# OMG! Too Funny!



## GreenOasis (Mar 18, 2011)

Okay, so, these are our holdback females that we are raising to be future breeders. We have one girl that is smaller than the others, even though they are the same age. Best we can figure, is the other two girls "pick" on her all the time. One has even tried to bite her finger off! So, we think that she is smaller because she's too mild-mannered to fight back &amp; get more food. (In fact, I lamented the other night that the two bigger girls were trampling all over her while trying to get through the glass, which they often do!)

But, looks like today was her day to shine, as she just happened to be sitting on one of her bully sisters when she felt the call of nature! :lol: 

inch:   







And I love this one...looks like her sister is saying, "Did you SERIOUSLY just...OMG!"






Ha ha! One Up for the little girl! :clap: :clap: :clap: 

Reason for edit: TYPO!


----------



## sporeworld (Mar 18, 2011)

Even the look on their faces! Ha!


----------



## GreenOasis (Mar 18, 2011)

What's really funny is, I saw the whole thing just after it began...would you believe that the sister being  on just sat there &amp; WATCHED her do it!!!!???? I was just like, "WHAT the...???? SERIOUSLY! You're just going to sit there &amp; let yourself be  on!?"

Crazy Critters!


----------



## sporeworld (Mar 18, 2011)

I've had those moments in real life (not the feces part). Where someone is just SO audacious, that it just doesn't register properly. "What? Are... are you serious...?" The moment passes and you sort of wander off, wondering if that really just happened...

That pic should be on a motivational calendar. Possible taglines?


----------



## geckoboy3 (Mar 18, 2011)

Hahahahaha! :lol:


----------



## babyfroggy (Mar 19, 2011)

Good for her! She got her revenge haha


----------



## cuervo (Mar 19, 2011)

:lol: :lol: :lol:


----------



## Rick (Mar 19, 2011)

Hahah. You mentioned they are always trying to get through the glass. Have you tried masking off the bottom half of the tank? Repeated banging against the class trying to get out can cause injury and stress. That is why us keepers of box turtles do not keep them in glass cages they can see out of. Just a thought. If the one is being bullied you should seperate them.


----------



## GreenOasis (Mar 19, 2011)

Perhaps I was exaggerating when I said "all the time"...they really only do it every now and again...usually in the evenings. I think, in part, it may be because I have just put cups of mantids on a bookshelf about two feet away from their tank a couple of weeks ago &amp; they probably see "BUGS!" moving &amp; want to eat them!

Dragons have very tough hides &amp; skulls...so I don't worry that the little bit of bumping against the glass that they do is going to hurt anything.

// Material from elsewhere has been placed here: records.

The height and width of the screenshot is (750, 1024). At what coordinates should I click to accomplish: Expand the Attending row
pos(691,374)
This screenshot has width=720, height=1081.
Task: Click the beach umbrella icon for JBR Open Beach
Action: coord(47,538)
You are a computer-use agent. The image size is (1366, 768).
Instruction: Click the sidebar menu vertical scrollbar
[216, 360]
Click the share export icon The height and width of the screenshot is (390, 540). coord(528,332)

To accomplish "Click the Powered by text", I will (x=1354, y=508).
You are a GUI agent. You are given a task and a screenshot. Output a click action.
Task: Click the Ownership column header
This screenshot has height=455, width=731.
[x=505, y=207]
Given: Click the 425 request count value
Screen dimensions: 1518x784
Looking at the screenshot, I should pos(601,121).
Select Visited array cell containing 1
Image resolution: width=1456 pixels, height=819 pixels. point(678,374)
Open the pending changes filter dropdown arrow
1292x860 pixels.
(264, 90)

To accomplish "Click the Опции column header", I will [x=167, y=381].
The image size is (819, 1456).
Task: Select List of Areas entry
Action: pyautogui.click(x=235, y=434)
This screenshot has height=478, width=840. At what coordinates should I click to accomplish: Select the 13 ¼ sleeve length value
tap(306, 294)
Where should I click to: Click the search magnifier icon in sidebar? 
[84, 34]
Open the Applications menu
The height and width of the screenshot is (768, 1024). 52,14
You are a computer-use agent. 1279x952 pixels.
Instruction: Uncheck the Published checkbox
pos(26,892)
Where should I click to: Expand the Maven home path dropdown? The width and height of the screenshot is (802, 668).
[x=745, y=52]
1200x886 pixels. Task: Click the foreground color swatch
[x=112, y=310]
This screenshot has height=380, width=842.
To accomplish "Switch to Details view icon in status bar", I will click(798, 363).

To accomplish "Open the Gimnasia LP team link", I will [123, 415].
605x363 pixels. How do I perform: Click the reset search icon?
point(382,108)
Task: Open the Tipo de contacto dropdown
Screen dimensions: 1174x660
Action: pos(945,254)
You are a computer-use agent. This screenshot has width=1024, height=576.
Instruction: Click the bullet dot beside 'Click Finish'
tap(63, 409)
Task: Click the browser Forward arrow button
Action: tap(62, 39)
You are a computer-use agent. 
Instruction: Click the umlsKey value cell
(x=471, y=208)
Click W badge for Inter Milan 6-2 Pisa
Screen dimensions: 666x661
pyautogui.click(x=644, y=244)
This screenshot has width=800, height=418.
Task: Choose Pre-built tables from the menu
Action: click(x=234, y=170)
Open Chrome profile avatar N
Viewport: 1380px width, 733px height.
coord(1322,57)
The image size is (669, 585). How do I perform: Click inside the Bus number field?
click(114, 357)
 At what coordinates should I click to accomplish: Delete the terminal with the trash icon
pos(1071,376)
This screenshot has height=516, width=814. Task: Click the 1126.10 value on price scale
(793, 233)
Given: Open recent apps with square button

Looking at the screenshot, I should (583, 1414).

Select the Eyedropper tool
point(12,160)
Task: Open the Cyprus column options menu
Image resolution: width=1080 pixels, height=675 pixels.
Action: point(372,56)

Separating them was a thought, but...these guys are very social and I worry that she will become even more depressed/lethargic if I do that &amp; may stop eating altogether. We have noticed that she eats very well when we offer her her own insects privately, so for now, that's what we'll do, just hand-feed her in a corner or something...I'm sure after doing this for a couple of months, she will rapidly catch up to her sisters in size.


----------



## Rick (Mar 20, 2011)

GreenOasis said:


> Perhaps I was exaggerating when I said "all the time"...they really only do it every now and again...usually in the evenings. I think, in part, it may be because I have just put cups of mantids on a bookshelf about two feet away from their tank a couple of weeks ago &amp; they probably see "BUGS!" moving &amp; want to eat them!
> 
> Dragons have very tough hides &amp; skulls...so I don't worry that the little bit of bumping against the glass that they do is going to hurt anything.
> 
> Separating them was a thought, but...these guys are very social and I worry that she will become even more depressed/lethargic if I do that &amp; may stop eating altogether. We have noticed that she eats very well when we offer her her own insects privately, so for now, that's what we'll do, just hand-feed her in a corner or something...I'm sure after doing this for a couple of months, she will rapidly catch up to her sisters in size.


Most reptiles are built tough but that doesn't mean they can't hurt themselves. I've kept uromastyx in teh past and repeated banging into objects has left the nose raw and open to infection.


----------